[Stored records]
::::

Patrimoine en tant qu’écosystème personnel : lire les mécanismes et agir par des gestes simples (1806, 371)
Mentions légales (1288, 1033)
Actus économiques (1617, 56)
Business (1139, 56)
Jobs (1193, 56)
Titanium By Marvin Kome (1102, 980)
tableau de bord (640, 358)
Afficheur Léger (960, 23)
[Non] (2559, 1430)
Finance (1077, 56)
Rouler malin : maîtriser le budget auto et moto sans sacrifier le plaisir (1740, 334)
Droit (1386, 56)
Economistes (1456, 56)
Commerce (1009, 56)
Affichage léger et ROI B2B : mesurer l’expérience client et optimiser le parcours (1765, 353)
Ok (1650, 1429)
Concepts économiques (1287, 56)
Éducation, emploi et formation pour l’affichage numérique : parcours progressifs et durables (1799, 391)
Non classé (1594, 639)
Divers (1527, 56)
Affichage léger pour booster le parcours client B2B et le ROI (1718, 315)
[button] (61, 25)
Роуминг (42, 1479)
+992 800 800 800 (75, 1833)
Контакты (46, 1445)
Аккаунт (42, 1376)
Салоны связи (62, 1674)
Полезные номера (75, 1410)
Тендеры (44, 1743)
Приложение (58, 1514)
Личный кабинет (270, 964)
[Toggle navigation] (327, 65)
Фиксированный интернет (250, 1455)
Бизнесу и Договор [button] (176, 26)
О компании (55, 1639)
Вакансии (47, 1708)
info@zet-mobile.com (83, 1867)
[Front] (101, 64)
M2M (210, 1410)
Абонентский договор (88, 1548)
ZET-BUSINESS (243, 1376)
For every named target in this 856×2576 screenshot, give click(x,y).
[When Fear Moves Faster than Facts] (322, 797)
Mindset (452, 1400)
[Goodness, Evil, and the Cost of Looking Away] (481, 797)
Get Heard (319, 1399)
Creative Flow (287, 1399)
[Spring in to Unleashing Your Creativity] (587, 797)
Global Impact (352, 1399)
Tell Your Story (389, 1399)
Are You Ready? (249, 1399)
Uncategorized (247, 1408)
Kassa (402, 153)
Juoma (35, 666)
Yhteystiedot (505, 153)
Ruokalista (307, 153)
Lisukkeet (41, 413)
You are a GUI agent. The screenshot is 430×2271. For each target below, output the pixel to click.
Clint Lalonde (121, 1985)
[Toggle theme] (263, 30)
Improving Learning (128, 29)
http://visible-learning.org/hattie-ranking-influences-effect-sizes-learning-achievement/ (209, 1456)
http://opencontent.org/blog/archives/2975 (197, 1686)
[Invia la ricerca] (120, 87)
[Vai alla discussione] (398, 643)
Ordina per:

::::

[DESCRIPTION OF THE TASK] Reproduce each record exactly as it appears.

[WRITTEN ANSWER]
Patrimoine en tant qu’écosystème personnel : lire les mécanismes et agir par des gestes simples (1806, 371)
Mentions légales (1288, 1033)
Actus économiques (1617, 56)
Business (1139, 56)
Jobs (1193, 56)
Titanium By Marvin Kome (1102, 980)
tableau de bord (640, 358)
Afficheur Léger (960, 23)
[Non] (2559, 1430)
Finance (1077, 56)
Rouler malin : maîtriser le budget auto et moto sans sacrifier le plaisir (1740, 334)
Droit (1386, 56)
Economistes (1456, 56)
Commerce (1009, 56)
Affichage léger et ROI B2B : mesurer l’expérience client et optimiser le parcours (1765, 353)
Ok (1650, 1429)
Concepts économiques (1287, 56)
Éducation, emploi et formation pour l’affichage numérique : parcours progressifs et durables (1799, 391)
Non classé (1594, 639)
Divers (1527, 56)
Affichage léger pour booster le parcours client B2B et le ROI (1718, 315)
[button] (61, 25)
Роуминг (42, 1479)
+992 800 800 800 (75, 1833)
Контакты (46, 1445)
Аккаунт (42, 1376)
Салоны связи (62, 1674)
Полезные номера (75, 1410)
Тендеры (44, 1743)
Приложение (58, 1514)
Личный кабинет (270, 964)
[Toggle navigation] (327, 65)
Фиксированный интернет (250, 1455)
Бизнесу и Договор [button] (176, 26)
О компании (55, 1639)
Вакансии (47, 1708)
info@zet-mobile.com (83, 1867)
[Front] (101, 64)
M2M (210, 1410)
Абонентский договор (88, 1548)
ZET-BUSINESS (243, 1376)
For every named target in this 856×2576 screenshot, give click(x,y).
[When Fear Moves Faster than Facts] (322, 797)
Mindset (452, 1400)
[Goodness, Evil, and the Cost of Looking Away] (481, 797)
Get Heard (319, 1399)
Creative Flow (287, 1399)
[Spring in to Unleashing Your Creativity] (587, 797)
Global Impact (352, 1399)
Tell Your Story (389, 1399)
Are You Ready? (249, 1399)
Uncategorized (247, 1408)
Kassa (402, 153)
Juoma (35, 666)
Yhteystiedot (505, 153)
Ruokalista (307, 153)
Lisukkeet (41, 413)
You are a GUI agent. The screenshot is 430×2271. For each target below, output the pixel to click.
Clint Lalonde (121, 1985)
[Toggle theme] (263, 30)
Improving Learning (128, 29)
http://visible-learning.org/hattie-ranking-influences-effect-sizes-learning-achievement/ (209, 1456)
http://opencontent.org/blog/archives/2975 (197, 1686)
[Invia la ricerca] (120, 87)
[Vai alla discussione] (398, 643)
Ordina per:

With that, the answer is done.